Jürgen Roses Bühnenbild Copyright: Thomas Dashuber

Rose und Dorn erfinden aus dem Nichts wunderbare Bilder und viel Theaterzauber. Feuerschein, explodierende Brandbomben, da fallen Schlösser in sich zusammen, bis nur das Skelett stehen bleibt. Außenräume werden mit ein paar Wandwinkeln zu Innenräumen, kleine Hütten versinken im Nichts, die weiße Brandmauer wird per Hintergrundbild dupliziert und dann wieder von einem schwarzen Hintergrund ironisiert. Dorns Bekenntnis zum Theaterguckkasten demonstriert sogar der Samtvorhang mit einem darauf projizierten Guckkasten.
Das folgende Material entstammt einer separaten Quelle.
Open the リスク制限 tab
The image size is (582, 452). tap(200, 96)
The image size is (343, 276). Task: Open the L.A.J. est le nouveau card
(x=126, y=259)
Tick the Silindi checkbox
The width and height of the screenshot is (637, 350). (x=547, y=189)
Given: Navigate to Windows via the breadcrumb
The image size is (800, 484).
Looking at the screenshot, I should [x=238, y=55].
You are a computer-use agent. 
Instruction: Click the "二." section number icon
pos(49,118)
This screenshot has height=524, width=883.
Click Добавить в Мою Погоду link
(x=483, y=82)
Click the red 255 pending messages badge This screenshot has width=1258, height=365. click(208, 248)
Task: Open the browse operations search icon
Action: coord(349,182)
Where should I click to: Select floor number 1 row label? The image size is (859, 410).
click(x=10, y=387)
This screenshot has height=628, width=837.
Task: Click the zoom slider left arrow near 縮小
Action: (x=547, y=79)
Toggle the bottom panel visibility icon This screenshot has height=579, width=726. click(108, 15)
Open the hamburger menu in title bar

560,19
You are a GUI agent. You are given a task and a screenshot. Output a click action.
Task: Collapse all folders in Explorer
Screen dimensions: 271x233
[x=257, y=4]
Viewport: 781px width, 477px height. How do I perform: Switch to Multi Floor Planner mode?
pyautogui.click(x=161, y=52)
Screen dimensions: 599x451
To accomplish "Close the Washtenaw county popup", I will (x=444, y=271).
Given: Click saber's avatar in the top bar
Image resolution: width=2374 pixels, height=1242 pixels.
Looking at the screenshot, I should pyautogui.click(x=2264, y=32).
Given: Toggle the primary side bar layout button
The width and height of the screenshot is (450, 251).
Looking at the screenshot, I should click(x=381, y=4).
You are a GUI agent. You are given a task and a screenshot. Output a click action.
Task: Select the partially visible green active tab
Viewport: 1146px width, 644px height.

Was er wirklich will, zeigt Dorn in seinen eigenen Auftritten aus dem Cherub-Umriss heraus: Erst als Spielleiter, am Schluss als Kaiser, der nachdenklich die Erinnerung an seinen eigenen Fehltritt wachruft und schließlich das Käthchen als Tochter an seine Brust drückt. Da zeigt sich die Kunst des offenen, transparenten Theaters, das auch ganz ohne Effekte nur durch Denken und Sprache wirkt.

Man muss hoffen, dass diese große Kleist-Aufführung, die ja nur bis zum Sommer läuft, uns wenigstens auf DVD erhalten bleibt.